#### Required work:
[a] In the text on series LLCs, how many separate LLCs does the holding company example need to isolate liability at the property level?
[b] Continue the text on series LLCs from where it stops.

A series limited liability company is a special form of LLC that is authorized by state law to hold assets in one or more series. Each series serves as a liability container. Series LLCs are often used as an alternative to a holding company structure. The goal of a series LLC is to separate assets so that the debts and obligations of one asset cannot infect other assets of the same company. When the company establishes a series of assets, each asset is treated as though it were owned by a separate company. As a result, the liabilities of one series are generally limited to the assets held by that series.
Series LLCs are most often used in the real estate development context. For example, a real estate developer might form a series LLC to hold real estate. Each property that the developer acquires could be held in a separate series. If a lawsuit arises in connection with one of the properties, the other properties would not be at risk.
Comparison to Holding Company Structure
To understand the allure of series LLCs, it is helpful to view them in the liability protection context. Most asset protection plans involve separation of assets. The goal is to place any risky assets into self-contained “buckets” that are separate from other assets. This stops liability from spreading from the risky asset to other assets.
Separation of assets has traditionally been through a holding company structure. This strategy requires the formation of multiple LLCs. Let’s assume, for example, that a real estate investor owns one commercial rental property and two residential rental properties. In a traditional holding company structure, the investor would form a property LLC to hold each property and a parent holding company to own each property LLC.

In this holding company structure, four separate LLCs are needed to isolate liability at the property level. Series LLCs are designed to achieve the same result with a more efficient structure. Instead of forming a holding company and one or more subsidiaries, the owner can form one LLC. The LLC can then create separate series to separate assets and contain liability to each series. In the example above, the investor could set up a single LLC and form a separate series for each rental property.

Unlike the holding company structure (which required four LLCs), the series LLC structure requires only one LLC. At the property level, liability is protected through the use of separate series to hold each property.
Attorney Practice Note: The terminology surrounding series LLCs is not always consistent. The LLC itself may alternatively be referred to as a master LLC, base LLC, holding company LLC, parent LLC, or umbrella LLC. The series that the LLC establishes are sometimes referred to as subsidiaries, units, cells, divisions, or containers.
Characteristics of Series LLCs
The first series LLC statute was enacted Delaware in 2006. Although there are variations among the states, most states define series LLCs similar to the Delaware act. Del. Code Ann. Tit. 6, § 18-215 provides:
A limited liability company agreement may establish or provide for the establishment of 1 or more designated series of members, managers, limited liability company interests or assets. Any such series may have separate rights, powers or duties with respect to specified property or obligations of the limited liability company or profits and losses associated with specified property or obligations, and any such series may have a separate business purpose or investment objective.
This definition reinforces the key purpose of series LLCs: separation. This becomes apparent when the paragraph is dissected.

#### Dataset excerpt:

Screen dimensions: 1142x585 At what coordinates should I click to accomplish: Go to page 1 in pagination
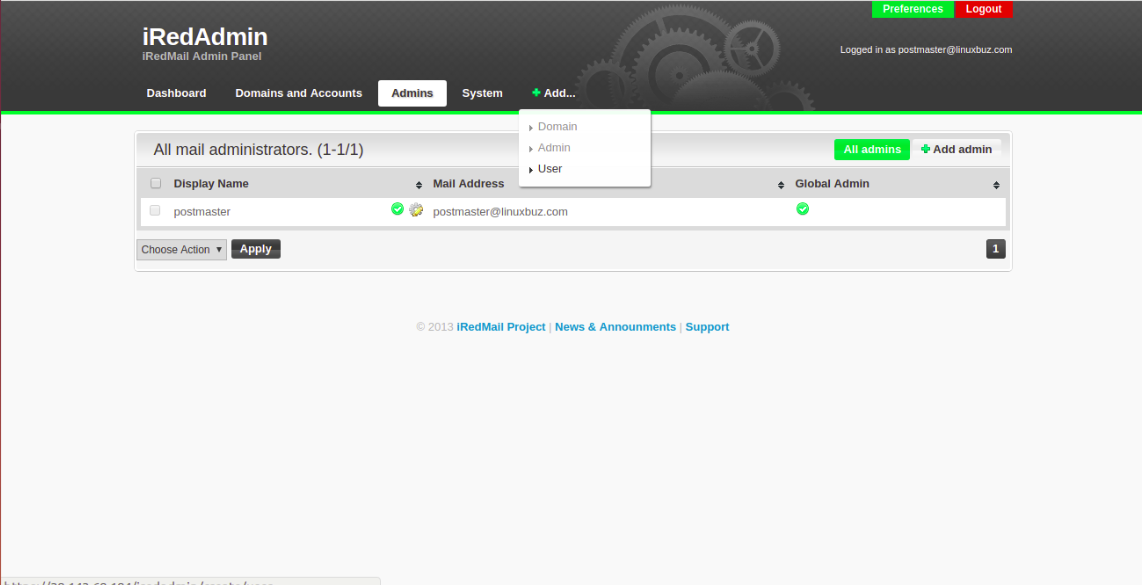(996, 249)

#### Task responses:
[a] Four.

[b]
- One or more “series of members, managers or limited liability company interests”
- “Separate rights, powers or duties with respect to specified property of the limited liability company”
- “Separate rights, powers or duties with respect to … of the limited liability company or profits and losses associated with specified property or obligations”
- “Separate business purpose or investment objective”
Note the application of the word “separate.” Each series in the LLC is intended to be separate from other series.
The concept of separation is also part of the operations of each series. Del. Code Ann. Tit. 6, § 18-215 (and the corresponding provision of most other state series LLC acts) specifically provides that liability will only be limited to a particular series if “the records maintained for any such series account for the assets associated with such series separately from the other assets of the limited liability company.”
Attorney Practice Note: Recordkeeping requirements create traps for the unwary. Many uninformed business owners create series LLCs specifically to reduce complexity, without realizing that the books of each series must be kept separately. In this respect, series LLCs provide no advantage over the holding company structure.
Uses of Series LLCs
Series LLCs began in the investment world and are still used in that context. Series LLCs were first intended to segregate funds without requiring the parent company to file separate SEC filings for each individual fund. Institutional investors still use the series structure. The Alphonse case—one of only a handful of cases that involve LLCS—involved the use of a series LLC to hold separate mortgage assets.
Series LLCs are popular with real estate investors and are most often used in the real estate investment context. Instead of creating an LLC for each asset, the owner can create one Series LLC and then divide that LLC into separate series for each property. The liability associated with each property is—at least in theory—confined to the series in which the property is held.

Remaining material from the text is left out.